- _Your goal_
The number of lines containing "Viewport" is the only answer wanted; work it out from the entries below.

- _Records to use_
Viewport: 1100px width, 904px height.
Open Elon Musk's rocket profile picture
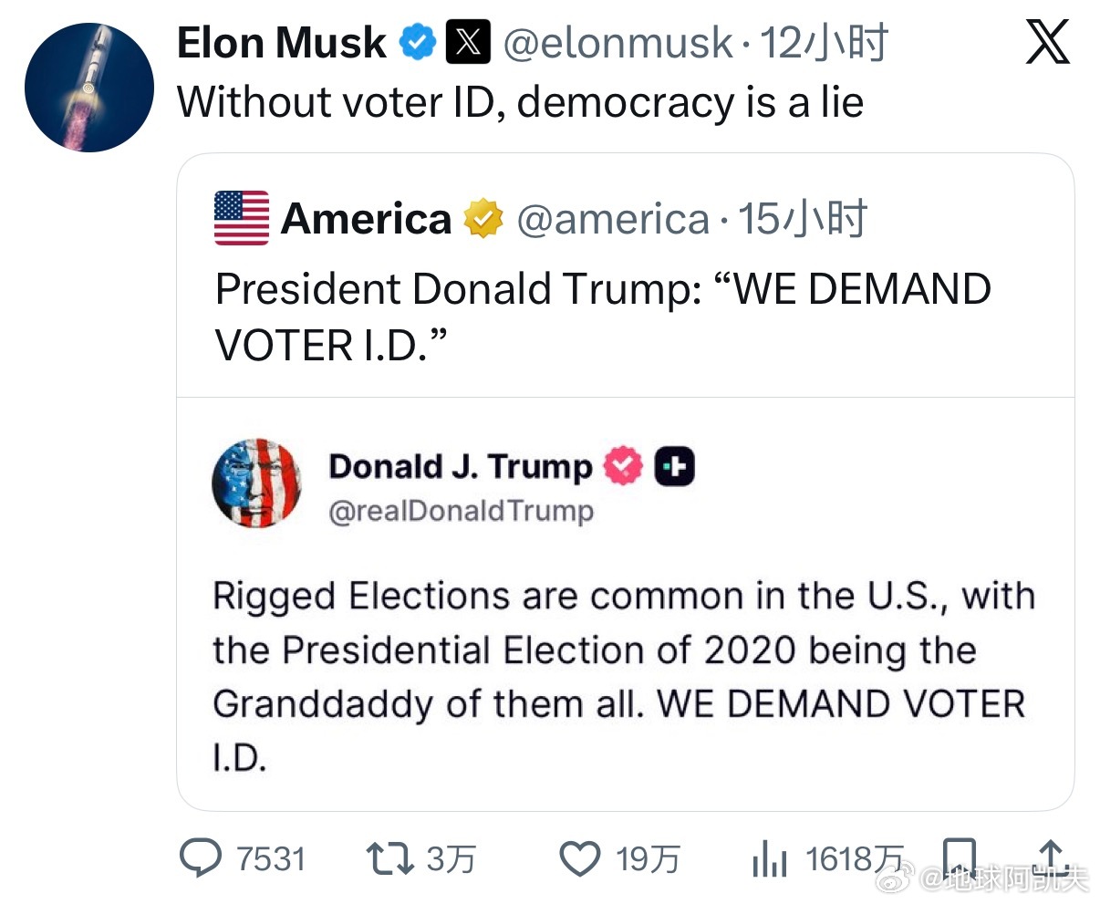88,88
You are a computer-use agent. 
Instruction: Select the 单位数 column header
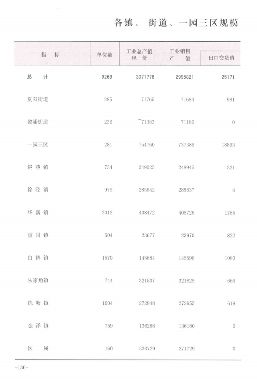pos(104,55)

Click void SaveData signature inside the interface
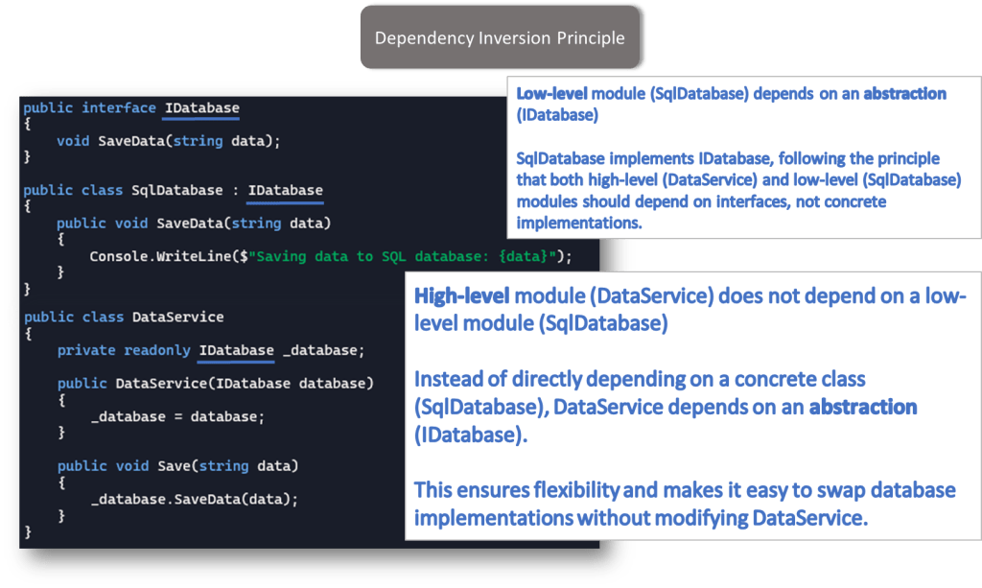point(169,140)
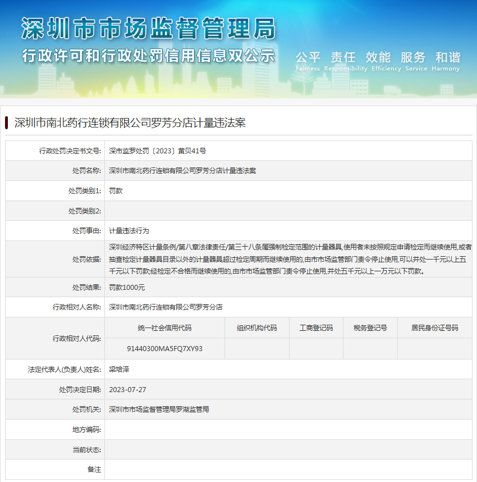Image resolution: width=477 pixels, height=482 pixels.
Task: Click the 处罚依据 legal basis paragraph
Action: [289, 259]
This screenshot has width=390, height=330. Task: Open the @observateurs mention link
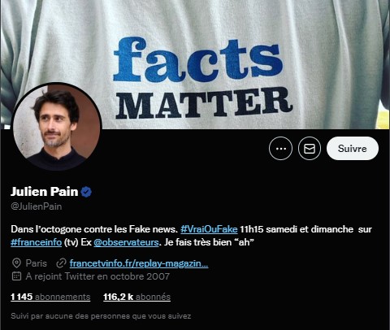point(126,242)
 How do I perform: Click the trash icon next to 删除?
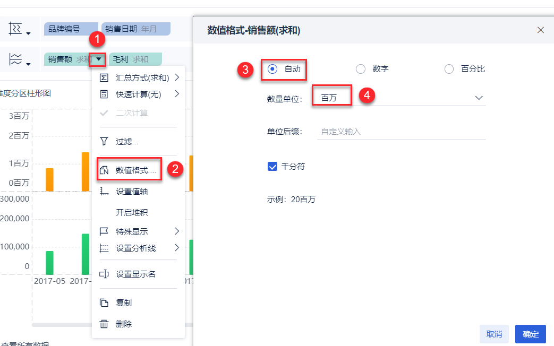pos(105,324)
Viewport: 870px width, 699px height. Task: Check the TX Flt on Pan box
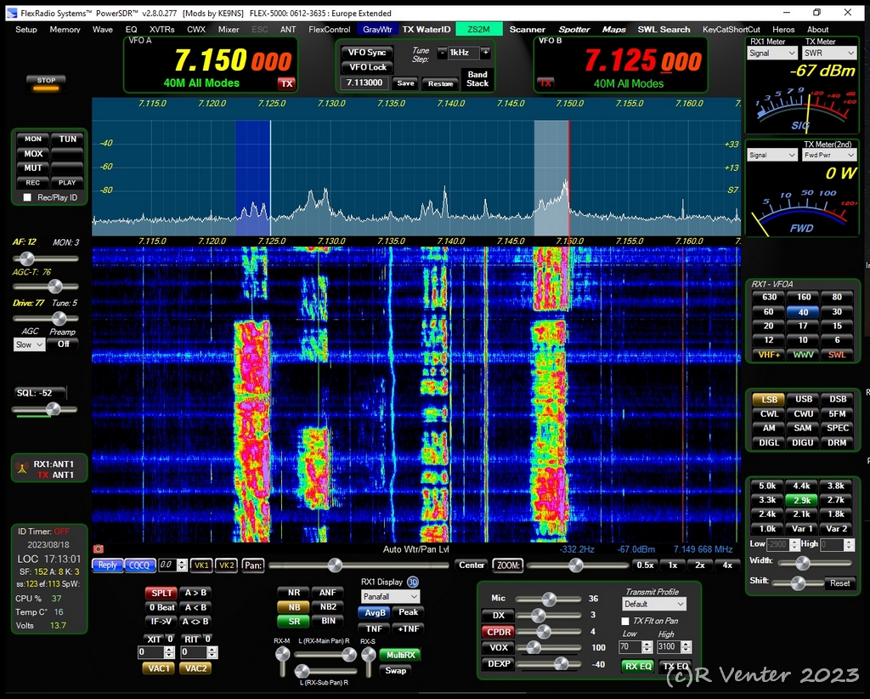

- _Solution to the problem_
2